TASK REQUIREMENTS:
Beginning with the first line of the data below, set down each line exactly through the line that contains "has width=800, height=480.".

DATA SHOWN:

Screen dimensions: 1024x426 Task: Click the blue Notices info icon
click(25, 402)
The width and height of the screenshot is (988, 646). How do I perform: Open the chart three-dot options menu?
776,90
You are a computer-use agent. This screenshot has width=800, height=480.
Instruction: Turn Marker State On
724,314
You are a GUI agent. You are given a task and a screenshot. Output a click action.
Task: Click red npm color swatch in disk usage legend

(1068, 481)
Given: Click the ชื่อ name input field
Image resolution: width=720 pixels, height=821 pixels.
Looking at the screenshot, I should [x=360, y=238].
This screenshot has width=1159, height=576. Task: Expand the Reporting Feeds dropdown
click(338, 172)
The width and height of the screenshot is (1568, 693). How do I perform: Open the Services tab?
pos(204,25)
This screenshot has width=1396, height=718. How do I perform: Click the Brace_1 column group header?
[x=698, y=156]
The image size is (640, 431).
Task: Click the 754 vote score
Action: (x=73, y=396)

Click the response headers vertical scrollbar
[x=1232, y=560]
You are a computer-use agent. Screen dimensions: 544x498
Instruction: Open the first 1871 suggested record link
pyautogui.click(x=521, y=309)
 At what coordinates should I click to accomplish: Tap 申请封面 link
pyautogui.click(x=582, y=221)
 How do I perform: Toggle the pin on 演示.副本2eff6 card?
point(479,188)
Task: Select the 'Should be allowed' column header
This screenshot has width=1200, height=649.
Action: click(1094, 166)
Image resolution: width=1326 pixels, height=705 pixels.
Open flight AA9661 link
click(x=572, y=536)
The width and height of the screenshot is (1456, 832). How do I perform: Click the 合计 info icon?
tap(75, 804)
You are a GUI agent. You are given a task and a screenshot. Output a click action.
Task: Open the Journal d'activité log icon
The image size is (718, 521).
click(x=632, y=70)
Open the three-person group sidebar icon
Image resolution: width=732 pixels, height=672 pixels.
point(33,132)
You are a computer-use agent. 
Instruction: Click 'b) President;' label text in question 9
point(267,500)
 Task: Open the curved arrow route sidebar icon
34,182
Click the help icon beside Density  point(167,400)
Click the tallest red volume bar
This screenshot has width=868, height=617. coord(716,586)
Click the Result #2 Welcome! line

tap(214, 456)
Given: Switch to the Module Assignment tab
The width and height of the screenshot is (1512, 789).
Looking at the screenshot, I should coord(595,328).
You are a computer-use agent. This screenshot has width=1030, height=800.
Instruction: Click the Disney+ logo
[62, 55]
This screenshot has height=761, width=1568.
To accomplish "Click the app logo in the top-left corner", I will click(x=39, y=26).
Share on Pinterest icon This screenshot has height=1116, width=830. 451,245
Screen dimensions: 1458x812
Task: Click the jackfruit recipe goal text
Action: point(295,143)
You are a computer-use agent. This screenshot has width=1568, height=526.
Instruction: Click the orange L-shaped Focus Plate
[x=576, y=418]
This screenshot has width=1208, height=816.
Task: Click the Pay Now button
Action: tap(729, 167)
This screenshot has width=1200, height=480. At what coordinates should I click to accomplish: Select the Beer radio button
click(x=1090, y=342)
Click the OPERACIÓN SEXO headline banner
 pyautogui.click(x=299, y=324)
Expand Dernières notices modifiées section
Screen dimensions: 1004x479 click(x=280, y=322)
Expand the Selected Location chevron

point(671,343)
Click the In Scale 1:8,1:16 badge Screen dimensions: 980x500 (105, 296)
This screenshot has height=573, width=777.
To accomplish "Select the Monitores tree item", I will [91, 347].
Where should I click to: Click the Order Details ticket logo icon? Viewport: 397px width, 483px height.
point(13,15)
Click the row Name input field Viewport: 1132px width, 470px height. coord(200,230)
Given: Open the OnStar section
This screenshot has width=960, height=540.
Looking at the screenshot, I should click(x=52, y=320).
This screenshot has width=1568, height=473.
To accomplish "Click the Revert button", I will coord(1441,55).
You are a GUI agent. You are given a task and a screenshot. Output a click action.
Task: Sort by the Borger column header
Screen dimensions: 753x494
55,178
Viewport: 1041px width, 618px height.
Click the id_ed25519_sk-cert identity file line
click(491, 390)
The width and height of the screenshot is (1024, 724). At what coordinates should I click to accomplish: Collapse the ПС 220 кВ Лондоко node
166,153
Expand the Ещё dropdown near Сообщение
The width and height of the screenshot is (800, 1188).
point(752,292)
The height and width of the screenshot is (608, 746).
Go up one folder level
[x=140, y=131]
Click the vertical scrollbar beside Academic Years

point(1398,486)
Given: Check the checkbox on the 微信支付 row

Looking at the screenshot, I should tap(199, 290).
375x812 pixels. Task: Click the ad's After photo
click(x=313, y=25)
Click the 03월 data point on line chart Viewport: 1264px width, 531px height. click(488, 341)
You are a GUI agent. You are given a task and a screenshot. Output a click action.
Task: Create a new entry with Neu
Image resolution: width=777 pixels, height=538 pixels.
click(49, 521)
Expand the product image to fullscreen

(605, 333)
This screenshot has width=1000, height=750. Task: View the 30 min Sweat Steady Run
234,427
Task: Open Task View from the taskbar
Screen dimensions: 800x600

RESULT FOR THIS TASK:
Screen dimensions: 1024x426 Task: Click the blue Notices info icon
click(25, 402)
The width and height of the screenshot is (988, 646). How do I perform: Open the chart three-dot options menu?
776,90
You are a computer-use agent. This screenshot has width=800, height=480.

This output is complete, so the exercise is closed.